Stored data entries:
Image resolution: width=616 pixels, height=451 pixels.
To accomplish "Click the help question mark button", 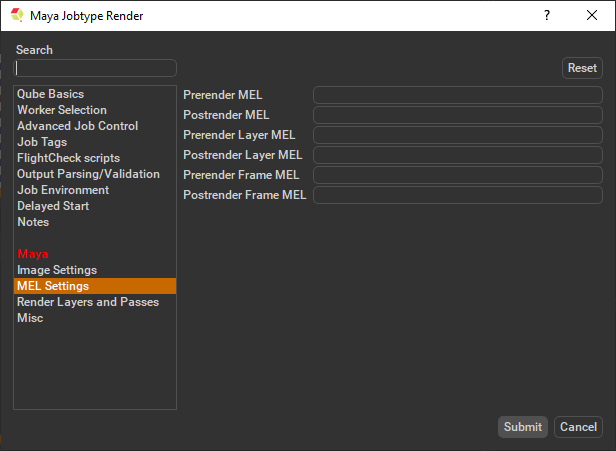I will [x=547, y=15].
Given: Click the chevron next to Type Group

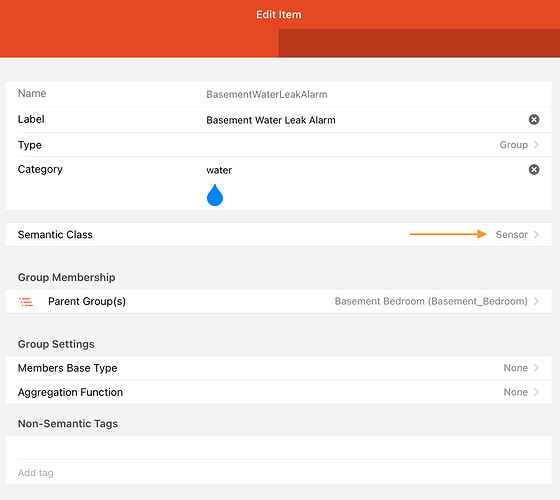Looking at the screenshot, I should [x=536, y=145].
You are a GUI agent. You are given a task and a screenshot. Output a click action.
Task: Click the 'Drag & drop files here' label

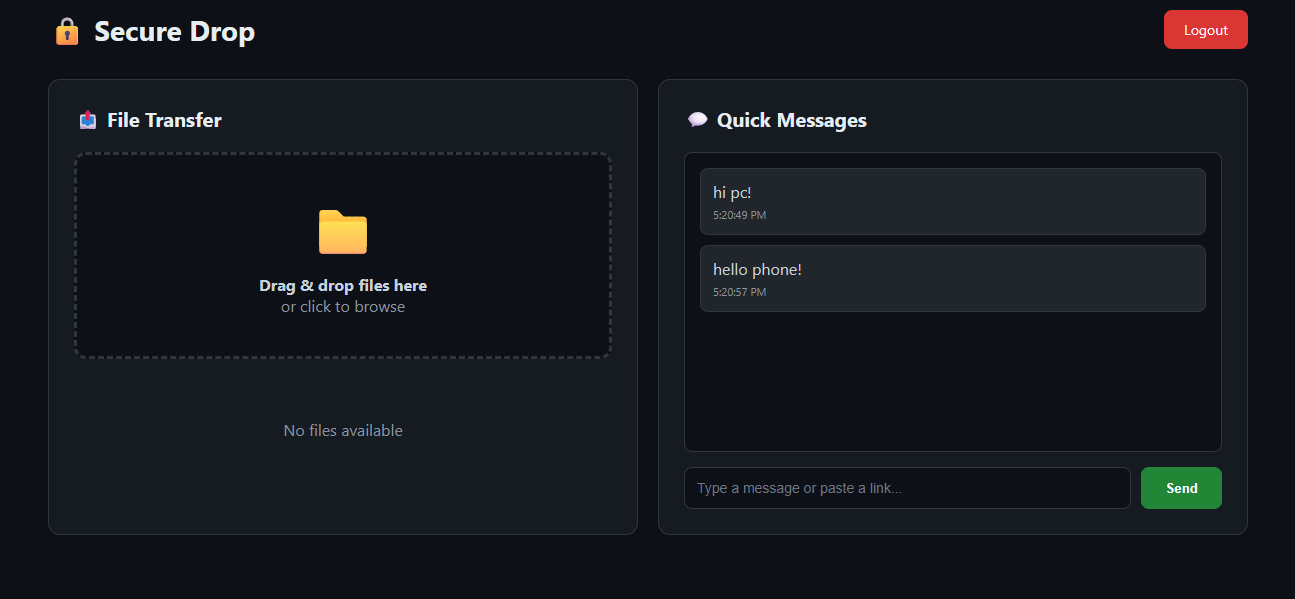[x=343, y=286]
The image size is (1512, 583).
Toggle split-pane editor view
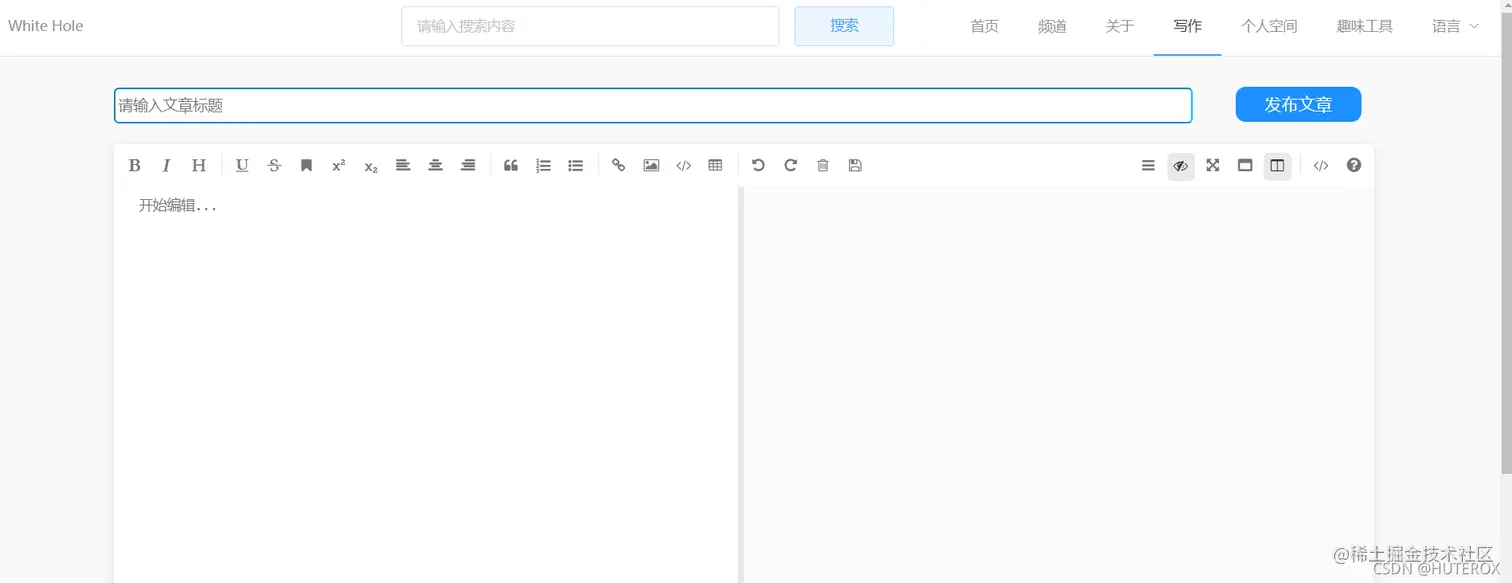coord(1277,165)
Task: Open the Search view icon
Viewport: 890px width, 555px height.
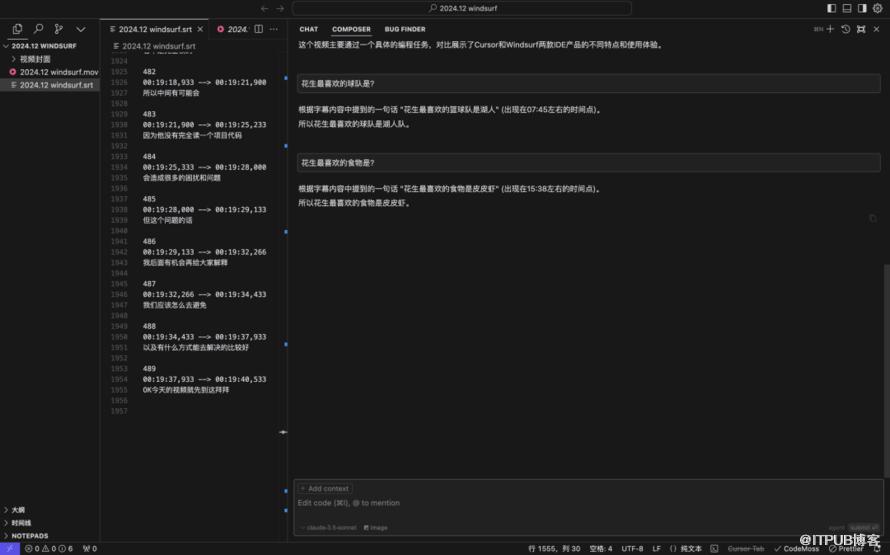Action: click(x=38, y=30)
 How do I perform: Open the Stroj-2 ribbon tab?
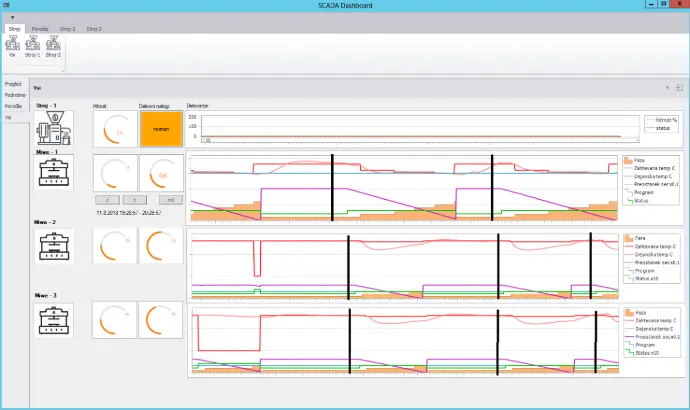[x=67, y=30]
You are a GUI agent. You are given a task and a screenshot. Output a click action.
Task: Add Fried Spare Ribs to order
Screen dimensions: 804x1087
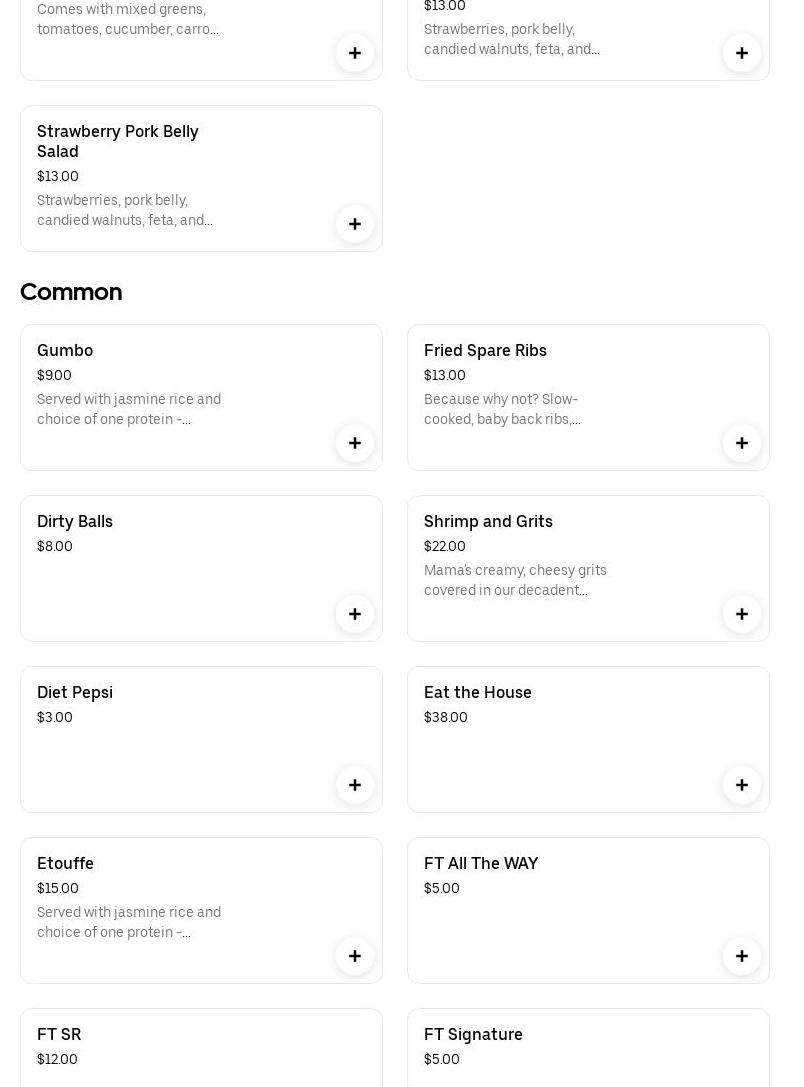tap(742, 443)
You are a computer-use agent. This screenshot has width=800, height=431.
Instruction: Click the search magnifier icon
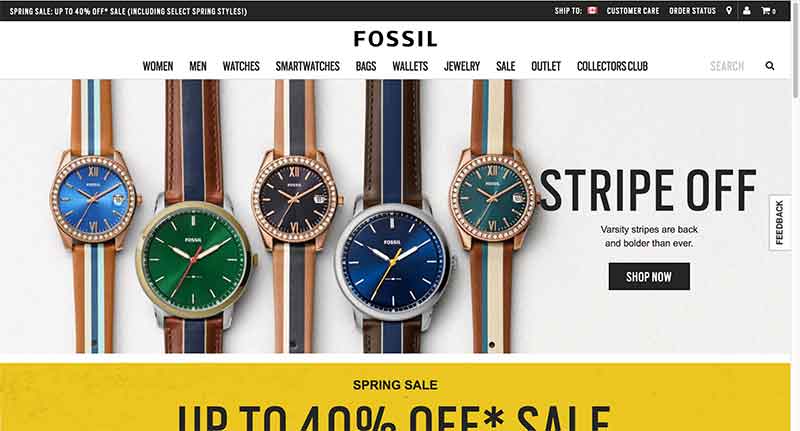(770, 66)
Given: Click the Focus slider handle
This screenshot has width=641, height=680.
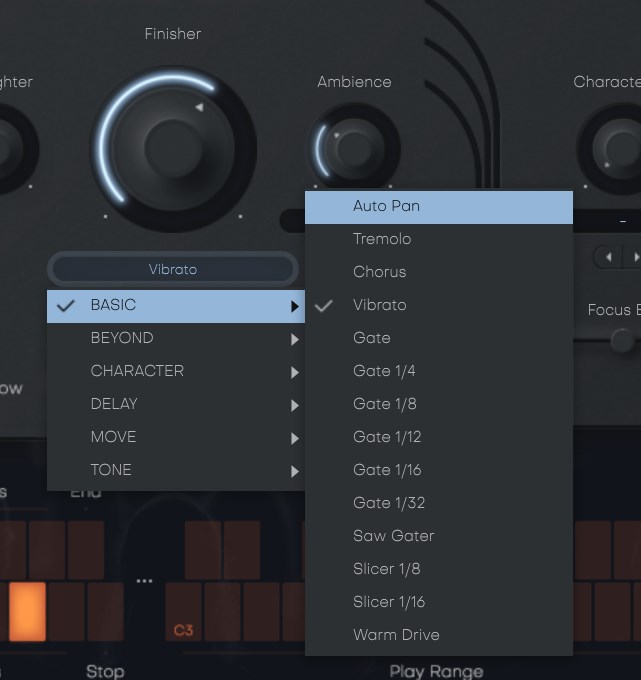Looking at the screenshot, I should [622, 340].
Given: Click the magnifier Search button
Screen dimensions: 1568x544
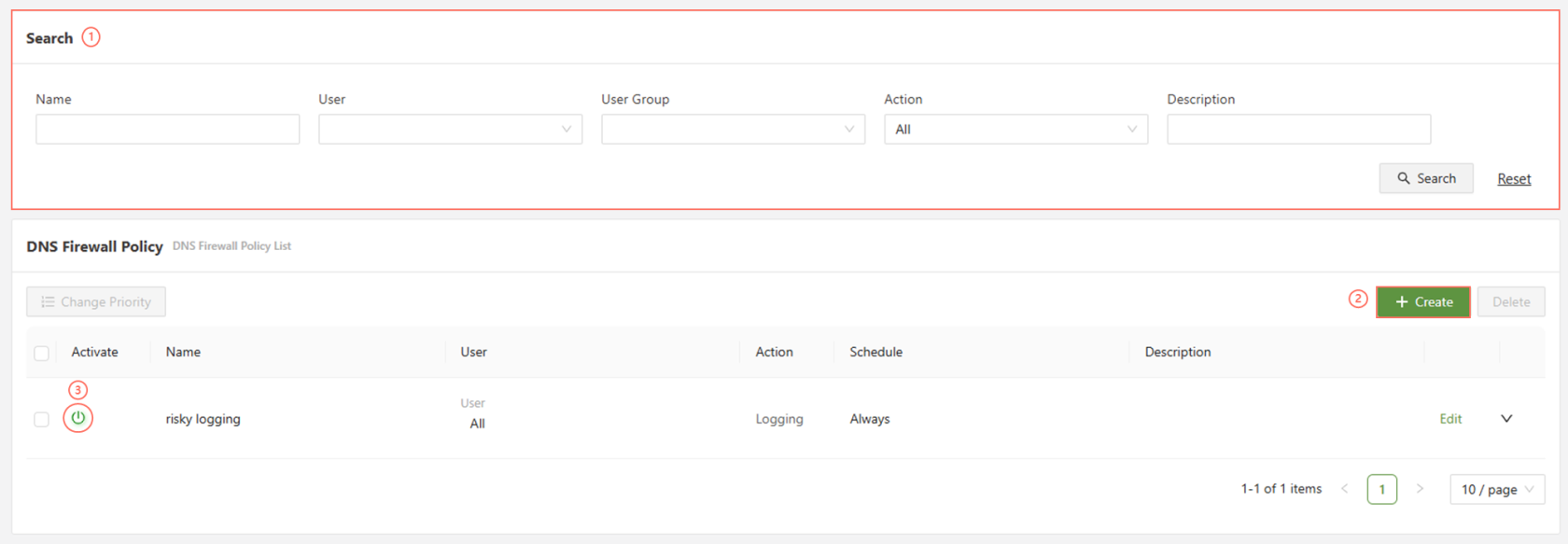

Exercise details:
Find the line that contains "Given: Click the chevron next to Type Group", then write out that line and each one after it, exactly and with nothing else, through the end of the entries above, without the pictures.

Response area:
Given: Click the chevron next to Type Group

Looking at the screenshot, I should [x=536, y=145].
You are a GUI agent. You are given a task and a screenshot. Output a click action.
Task: Click the 'Drag & drop files here' label

[x=343, y=286]
The image size is (1512, 583).
Toggle split-pane editor view
coord(1277,165)
Task: Open the Search view icon
Viewport: 890px width, 555px height.
Action: click(x=38, y=30)
 How do I perform: Open the Stroj-2 ribbon tab?
[x=67, y=30]
You are a GUI agent. You are given a task and a screenshot. Output a click action.
Task: Add Fried Spare Ribs to order
Screen dimensions: 804x1087
tap(742, 443)
You are a computer-use agent. This screenshot has width=800, height=431.
Instruction: Click the search magnifier icon
(770, 66)
Given: Click the Focus slider handle
This screenshot has width=641, height=680.
Looking at the screenshot, I should [622, 340].
Given: Click the magnifier Search button
Screen dimensions: 1568x544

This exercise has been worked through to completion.